— Start PAGE EXTRACT —

Neighborhood-Consistent Transaction Management for Pervasive Computing Environments
This paper examines the problem of transaction management in pervasive
computing environments and presents a new approach to address them. We represent
each entity as a mobile or static semi-autonomous device. The purpose of each device
is to satisfy user queries based on its local data repository and interactions with other
devices currently in its vicinity. Pervasive environments, unlike traditional mobile
computing paradigm, do not differentiate between clients and servers that are located
in a fixed, wired infrastructure. Consequently, we model all devices as peers. These
environments also relax other assumptions made by mobile computing paradigm,
such as the possibility of reconnection with a given device, support from wired infrastructure,
or the presence of a global schema. These fundamental characteristics
of pervasive computing environments limit the use of techniques developed for transactions
in a “mobile” computing environments. We define an alternative optimistic
transaction model whose main emphasis is to provide a high rate of successful transaction
terminations and to maintain a neighborhood-based consistency. The model
accomplishes this via the help of active witnesses and by employing an epidemic
voting protocol. The advantage of our model is that it enables two or more peers
to engage in a reliable and consistent transaction while in a pervasive environment
without assuming that they can talk to each other via infrastructure such as base stations.

— End PAGE EXTRACT —
— Start INPUT DATA —

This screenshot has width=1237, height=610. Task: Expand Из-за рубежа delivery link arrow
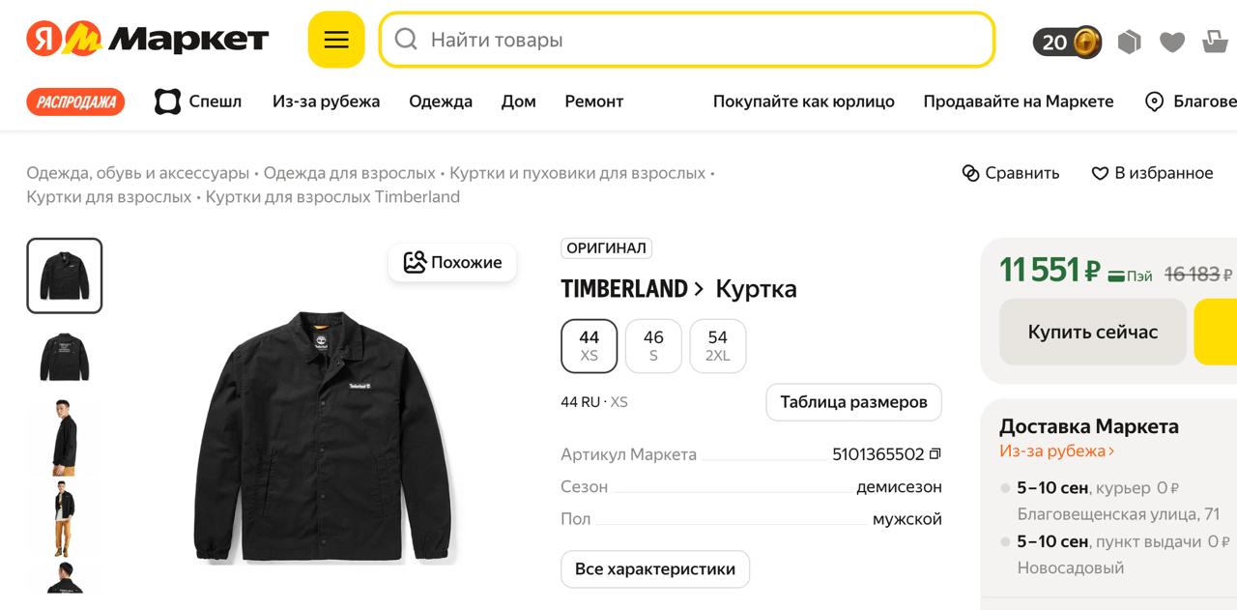coord(1111,451)
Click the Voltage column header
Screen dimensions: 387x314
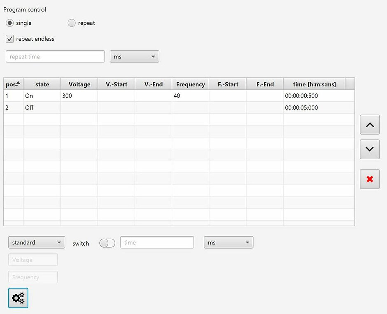tap(79, 84)
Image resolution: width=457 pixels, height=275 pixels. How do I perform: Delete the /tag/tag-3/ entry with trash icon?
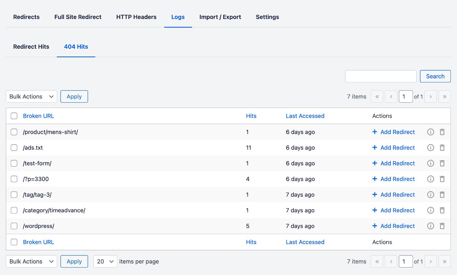442,195
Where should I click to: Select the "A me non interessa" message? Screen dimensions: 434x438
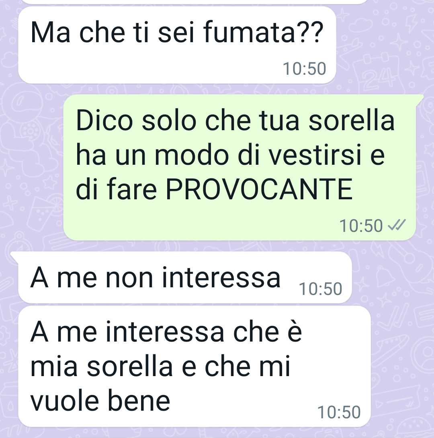(185, 277)
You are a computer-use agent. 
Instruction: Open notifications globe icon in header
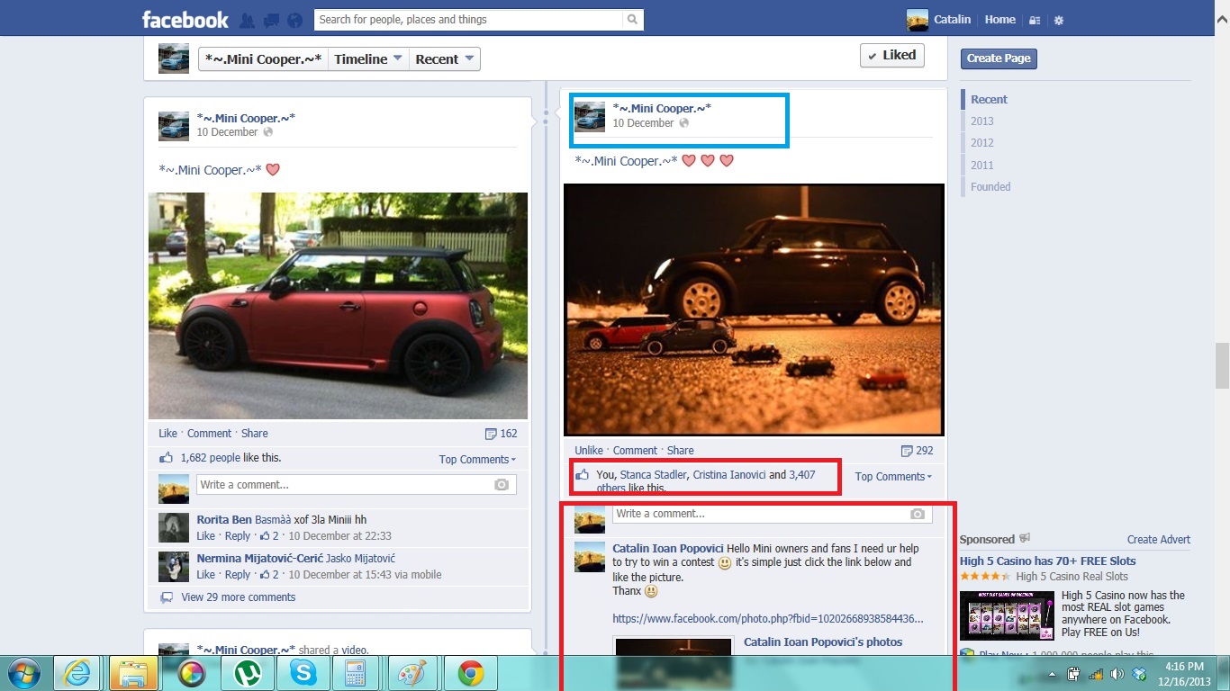coord(294,20)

— End INPUT DATA —

TASKS TO PERFORM
• A. In the records, copy word for word the lines from the one containing "Where should I" through the last line of the records, both ends included. Leave the pictures out.
• B. Resume the abstract on neighborhood-consistent transaction management in pervasive computing from where it stops.

RESPONSES FOR EACH TASK
• A.
Where should I click to: Select the "A me non interessa" message? Screen dimensions: 434x438
(185, 277)
You are a computer-use agent. 
Instruction: Open notifications globe icon in header
coord(294,20)

• B.
The advantage of using active witnesses and an epidemic voting protocol is that
transaction termination does not depend on any single point of a failure. Additionally,
the use of an epidemic voting protocol does not require all involved entities to be simultaneously
connected at any time and, therefore, further overcomes the dynamic
nature of the environments. We present the implementation of the model and results
from simulations.
Date: September 02, 2003
Book Title: 14th International Conference on Database and Expert Systems Applications (DEXA 2003)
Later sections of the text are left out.